Third, we see that even in suffering, the Lord will provide (39:1-23, 40:1-23, 41:37-57).

Notice with me in each of these instances of suffering in Joseph’s life how the Lord provides.

When he is sold into slavery, he is taken to Potiphar’s house and the Lord prospers him.  Look at 39:1-5.  God provides for him and takes care of him in the midst of his difficulty.  So much so, that even Potiphar recognized that the Lord was with him.

Immediately after we are told of Potiphar putting Joseph in prison, we read of the Lord providing for him there.  Look at 39:19-23.  Again, we see the Lord providing for Joseph in the midst of his suffering.

Even after the cupbearer forgets Joseph, the Lord provides by giving Pharaoh the dreams about the cows and the ears of corn.  Through this, Joseph goes from being a prisoner to being second in command over all of Egypt.  We read of his great prosperity in 41:37-57.  Look at verses 37-39.  It is God who has prospered Joseph by giving him the interpretation of Pharaoh’s dreams.

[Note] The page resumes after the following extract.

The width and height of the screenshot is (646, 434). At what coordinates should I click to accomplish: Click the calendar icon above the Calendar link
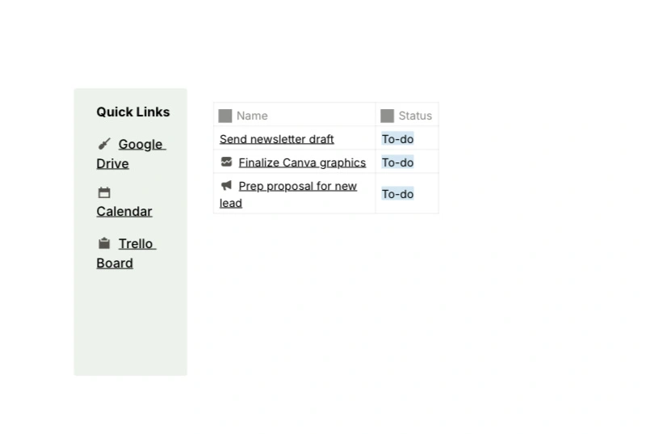(x=103, y=192)
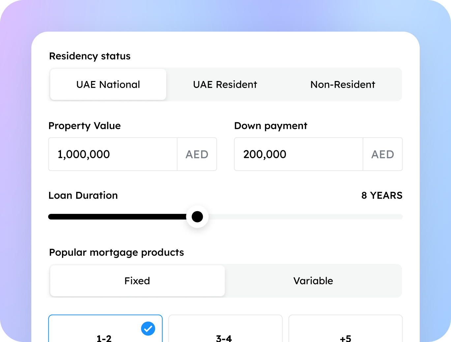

Thus, over and over again we see the Lord prospering Joseph even in the midst of his suffering.  The same is true for us as believers.  In fact, it is often through suffering in our lives that the Lord draws us near to Himself.  I think of Stephen and his vision of heaven while being stoned.  I think of Paul and Silas in prison for preaching the gospel singing hymns to God.  I think of the thousands of missionaries who gave their lives for the gospel and found such joy in doing it.  Yes, we will suffer while we wait for the Lord to call us home, but we do not suffer alone and we do not suffer without the blessing of our God.  For we know that even in the midst of our suffering, our Lord will provide.

Fourth, we see that even in suffering, we should be obedient; or suffering is not excuse for disobedience (39:9, 40:8, 41:16).

Have you ever thought to yourself, ‘I have earned the right to be disobedient in this area of my life.’  Or when you are facing difficult times, ‘Since things are so difficult, the Lord will not care if I sin in this way.’  If we are honest with ourselves, it is as if we get to the point where we think we have received so much hardship from the Lord, that we deserve to be able to indulge in our sin.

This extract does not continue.